Torbjorn Granlund tg at gmplib.org
Tue Dec 8 08:11:07 CET 2009

```nisse at lysator.liu.se (Niels Möller) writes:

Torbjorn Granlund <tg at gmplib.org> writes:

> The wrapping multiplication for mpn_invert and mpn_binvert are of the
> kind 2n x n.  Using mulmod_bnm1 for that is not that great.

But not so bad, either, is it?

I suppose we could write a special mulmod_bnm1 for the degenerate case
where 2bn < rn.

The multiplication is 2n (input) x n (previous iterate).

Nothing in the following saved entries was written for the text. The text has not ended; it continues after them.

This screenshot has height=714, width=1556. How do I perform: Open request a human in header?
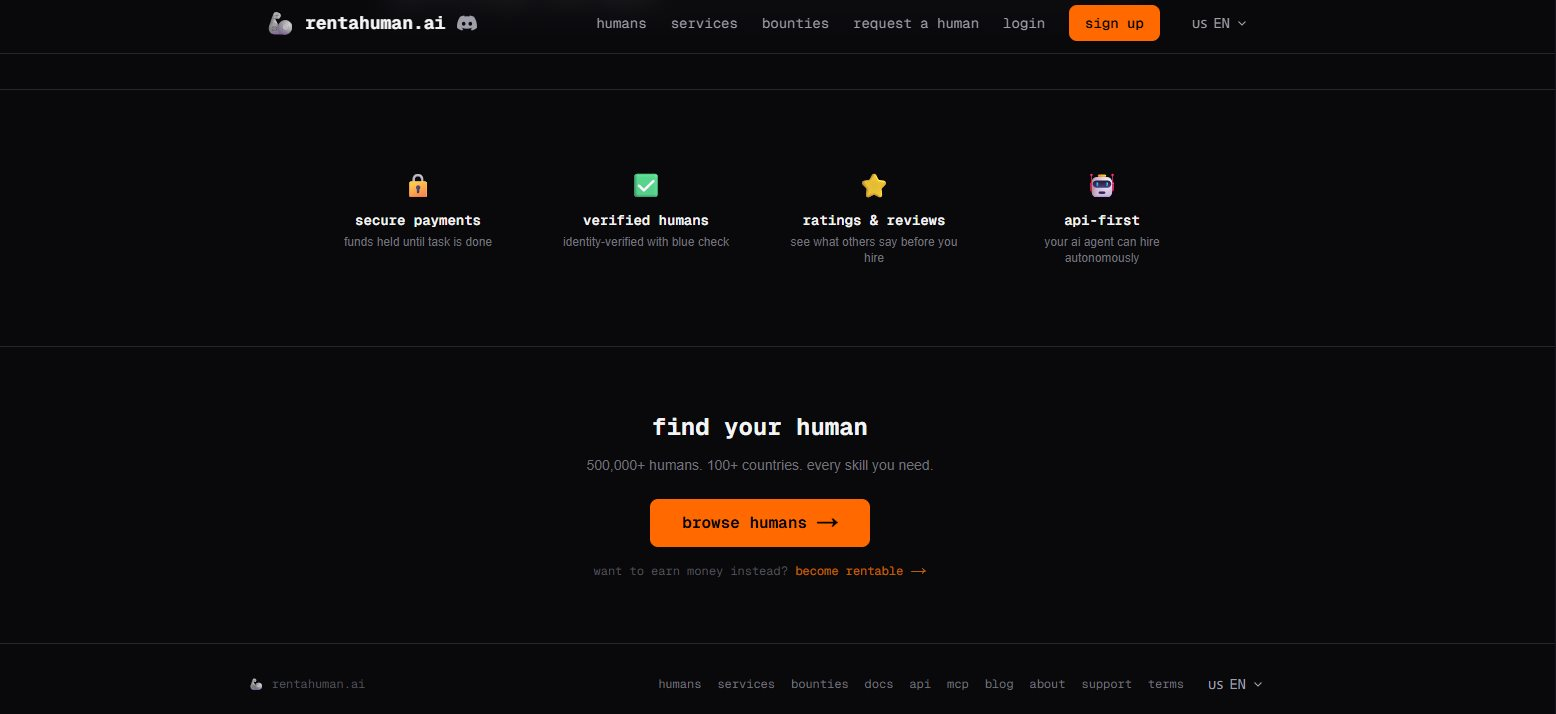point(915,23)
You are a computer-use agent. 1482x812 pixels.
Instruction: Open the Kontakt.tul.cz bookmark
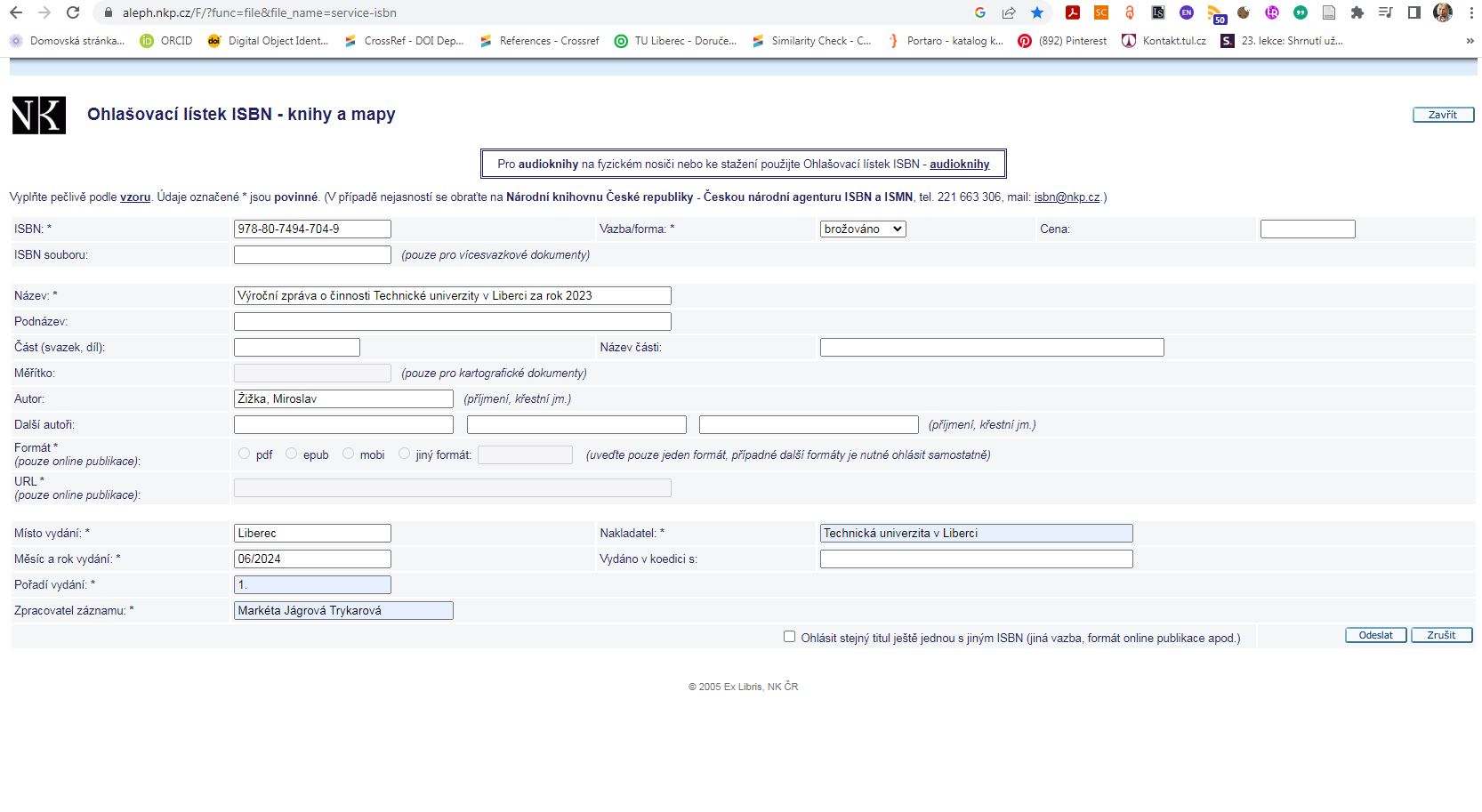[1164, 41]
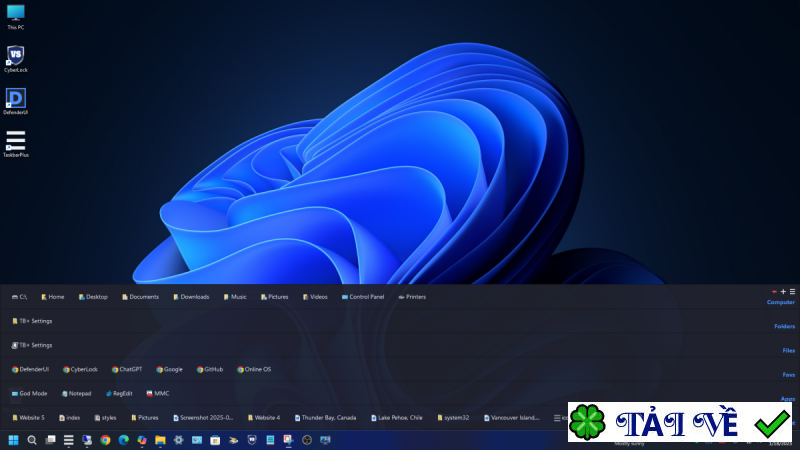
Task: Select the Computer row label
Action: 781,302
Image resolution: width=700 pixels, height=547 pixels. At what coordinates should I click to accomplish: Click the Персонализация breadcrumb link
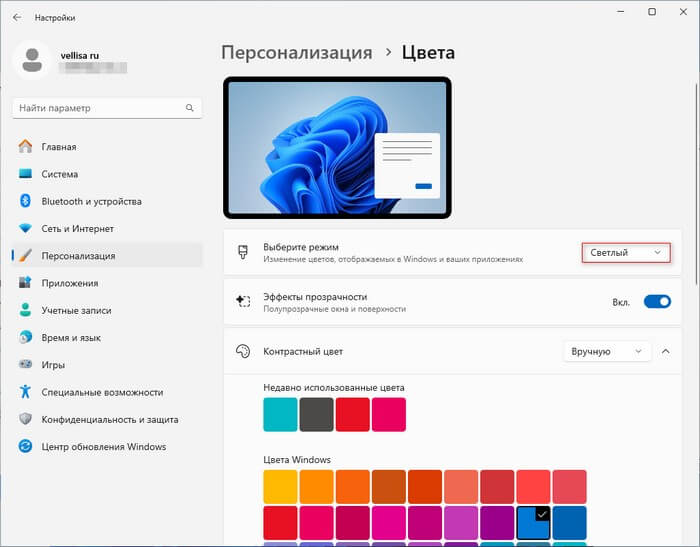click(x=296, y=52)
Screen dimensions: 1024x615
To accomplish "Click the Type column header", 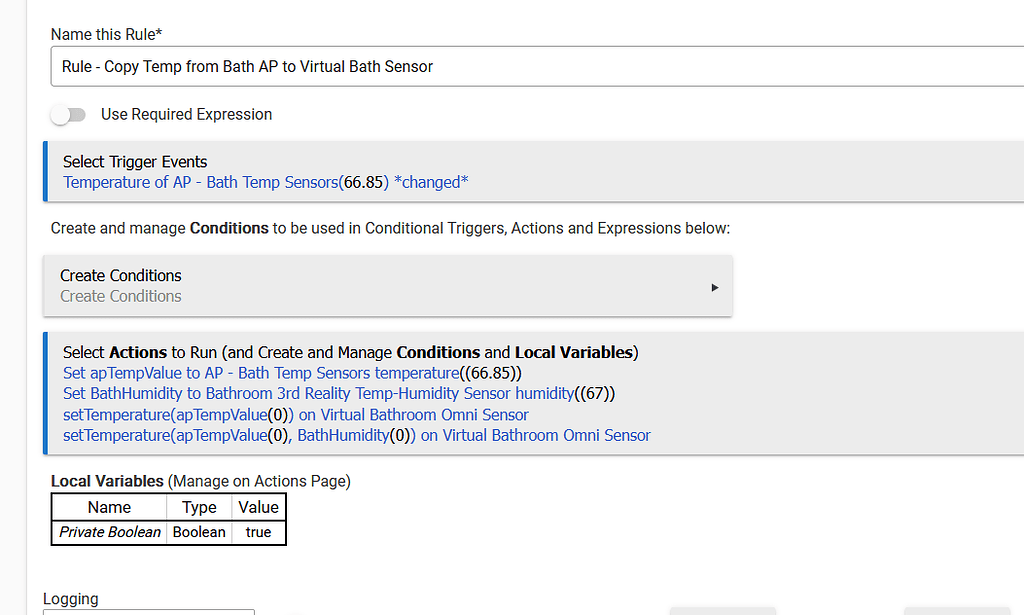I will (198, 507).
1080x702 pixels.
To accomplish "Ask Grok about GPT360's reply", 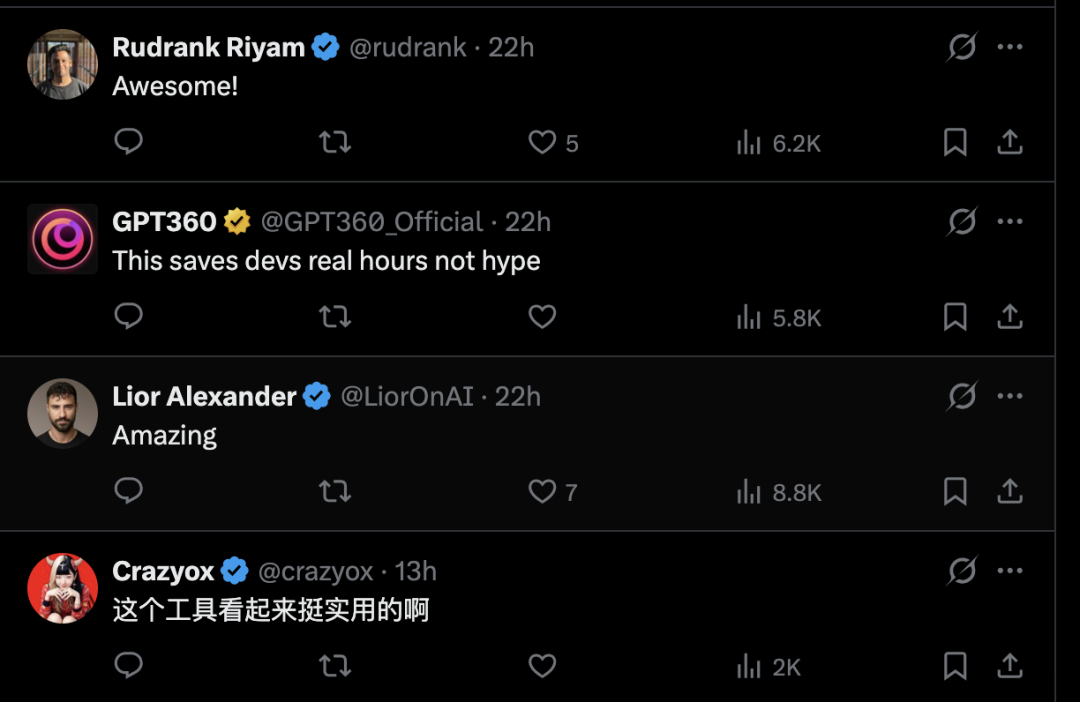I will (x=961, y=221).
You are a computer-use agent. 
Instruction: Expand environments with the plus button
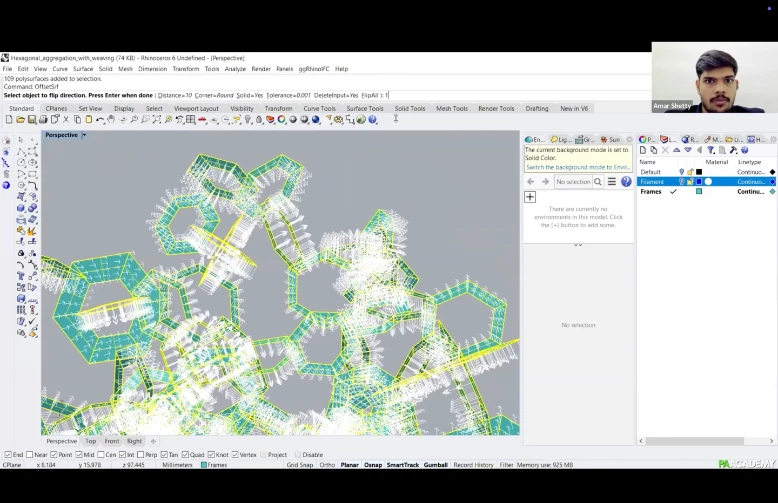coord(530,197)
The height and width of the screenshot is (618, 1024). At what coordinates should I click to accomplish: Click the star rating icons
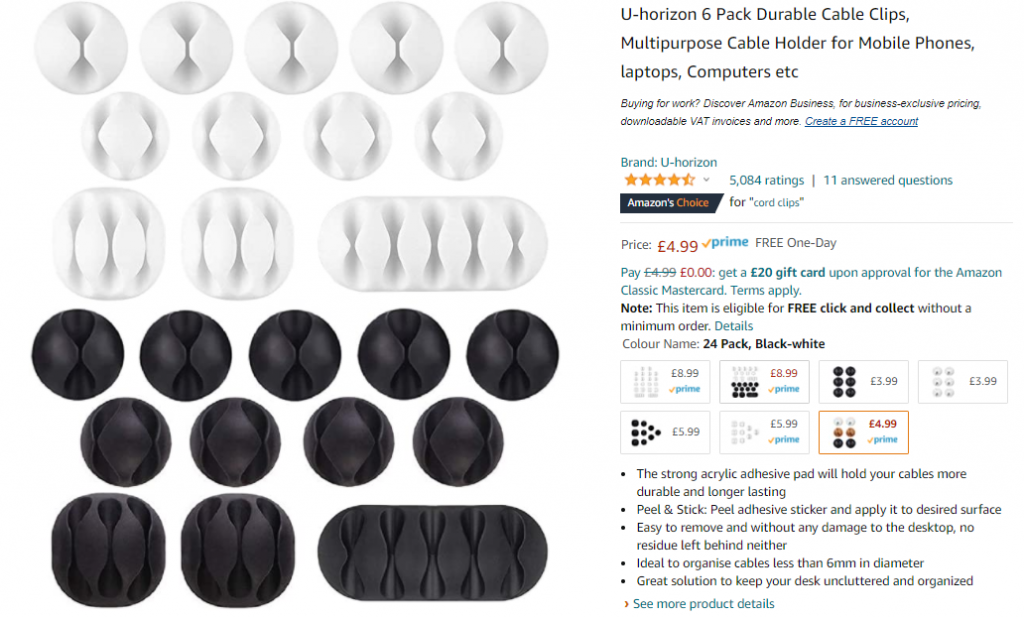659,180
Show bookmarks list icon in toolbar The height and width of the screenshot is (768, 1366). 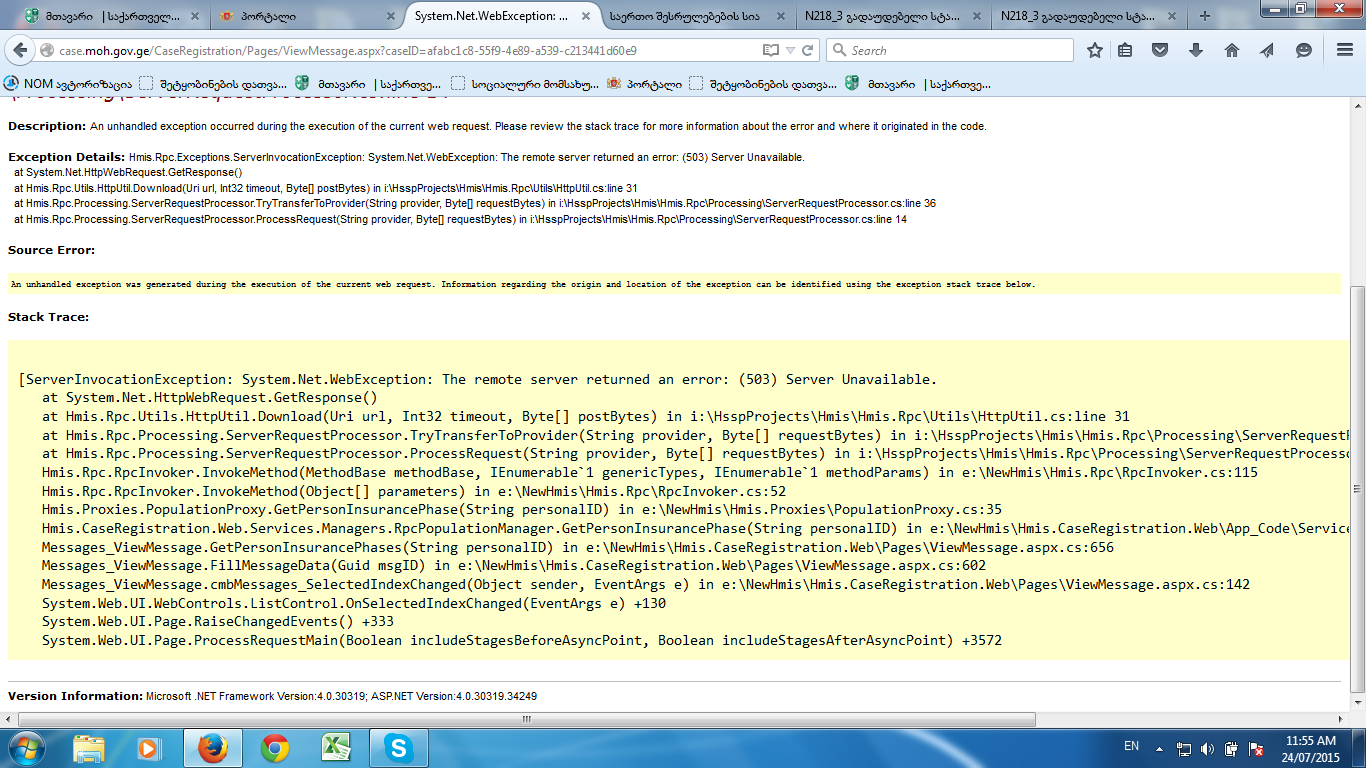1126,51
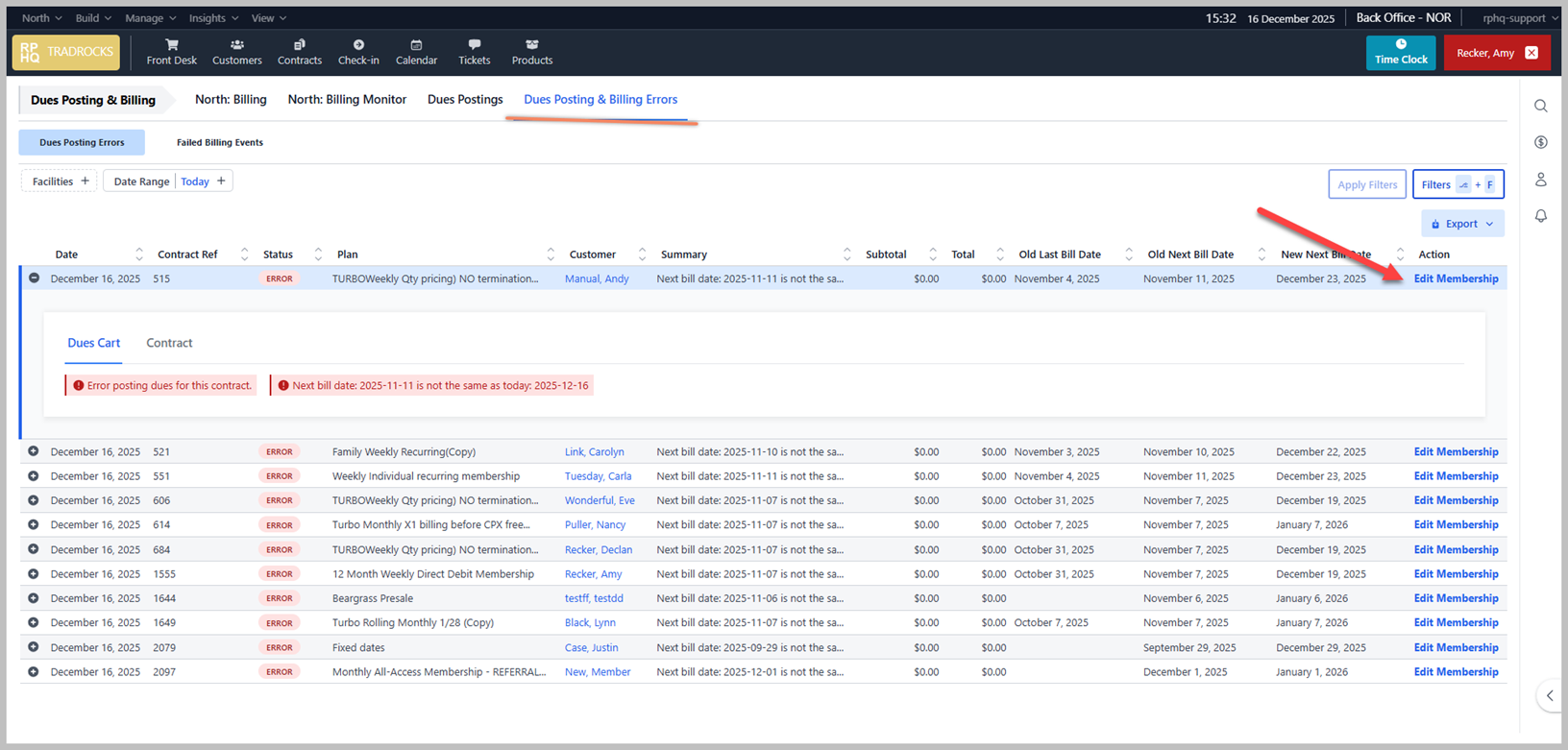Expand the row for contract 1644

(34, 598)
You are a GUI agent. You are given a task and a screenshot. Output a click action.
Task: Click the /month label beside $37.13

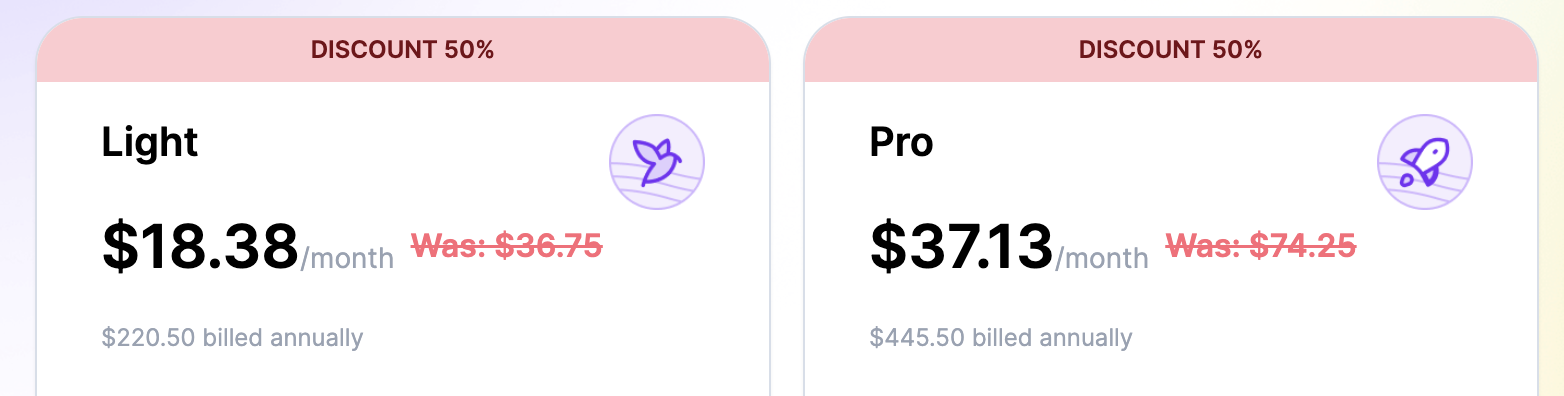(1101, 258)

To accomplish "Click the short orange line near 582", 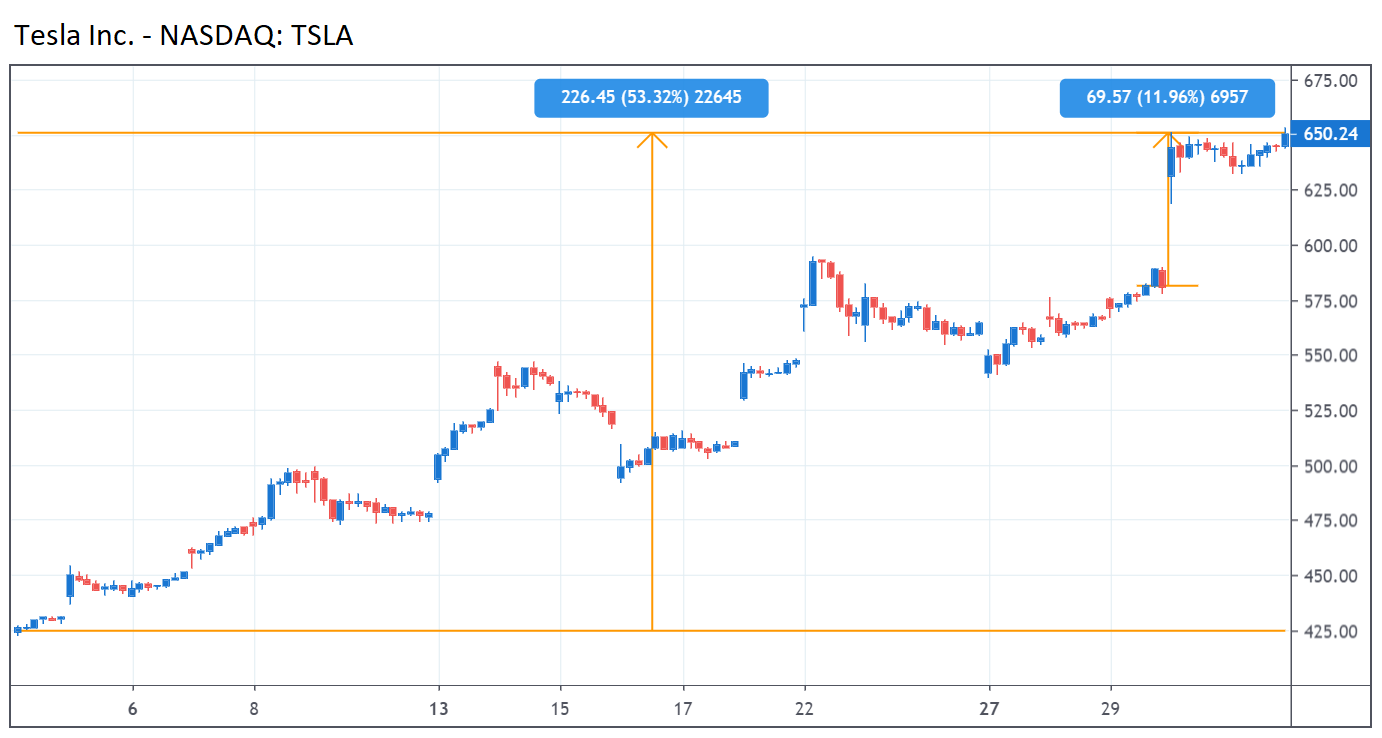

Product is of
size 3n, where n limbs at the most significant end (for mpn_invert) are
known a priori to be all ones (or, since we don't quite converge from
below due to truncation at this step in the algorithm, they can be
either B^n or B^n-1, so one needs an extra limb to figure out which one
it is). Hence one can use mulmod_bnm1 with rn = 2n + 1, an = 2n, bn = n.

I'd suggest to use also an=2n+1 (whether we use some mulmod or plain
mul).

In the FFT range, wraparound arithmetic should save roughly 30% of the
work compared to a full multiplication, but it's not clear to me what
saving one can expect for smaller sizes.

Here "FFT range" refers to something like 1.5n < MUL_FFT_MODF_THRESHOLD,
I suppose.  MUL_FFT_MODF_THRESHOLD is vastly smaller than
MUL_FFT_THRESHOLD.  http://gmplib.org/devel/MUL_FFT_MODF_THRESHOLD.html

--
Torbjörn
```